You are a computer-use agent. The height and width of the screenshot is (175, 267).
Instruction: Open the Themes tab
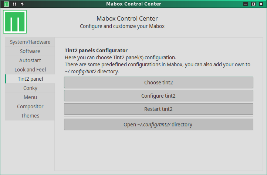30,116
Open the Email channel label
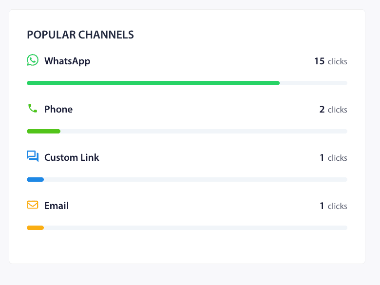The width and height of the screenshot is (380, 285). (x=57, y=206)
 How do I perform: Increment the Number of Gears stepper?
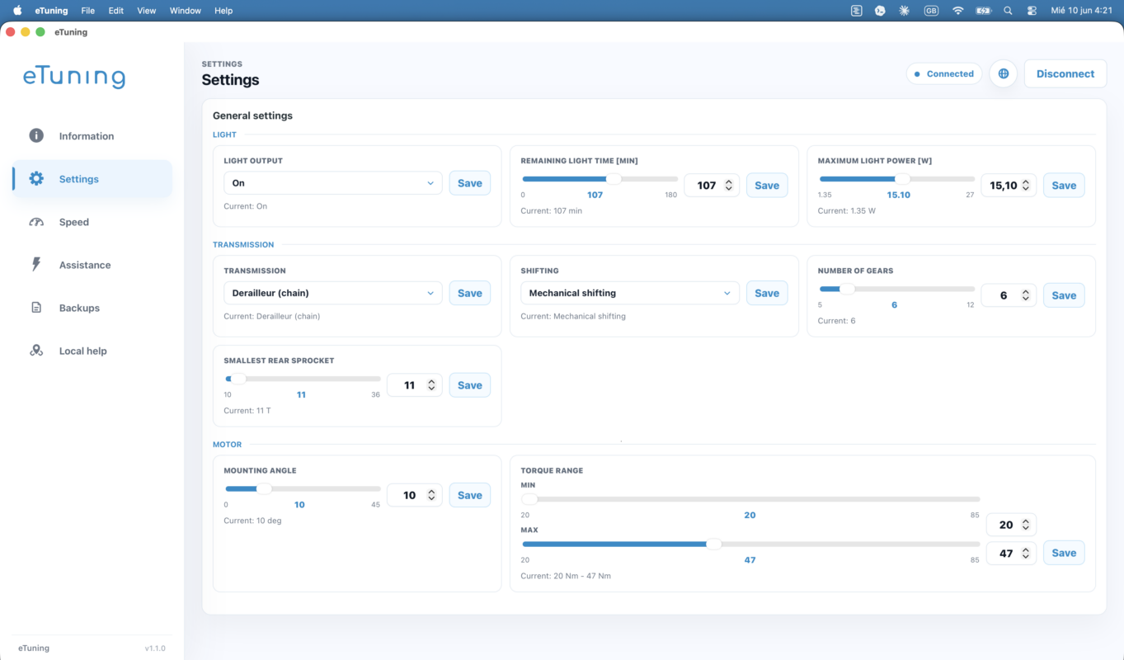pyautogui.click(x=1025, y=292)
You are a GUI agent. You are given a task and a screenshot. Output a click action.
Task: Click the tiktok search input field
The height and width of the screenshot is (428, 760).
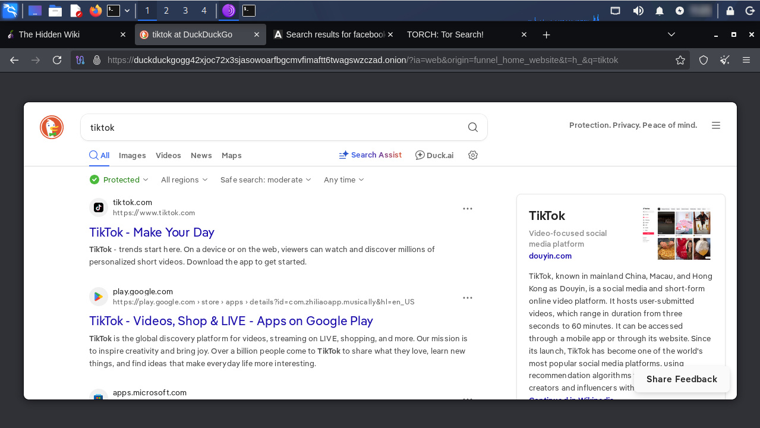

▶ **REQUIRED WORK**: Please pull out the text of all four entries above word for word, leaving out the pictures.

▶ **CORRECT RESPONSE**:
You are a computer-use agent. The height and width of the screenshot is (175, 267).
Instruction: Open the Themes tab
30,116
Open the Email channel label
The width and height of the screenshot is (380, 285). (x=57, y=206)
 How do I perform: Increment the Number of Gears stepper?
pyautogui.click(x=1025, y=292)
You are a GUI agent. You are given a task and a screenshot. Output a click action.
Task: Click the tiktok search input field
The height and width of the screenshot is (428, 760).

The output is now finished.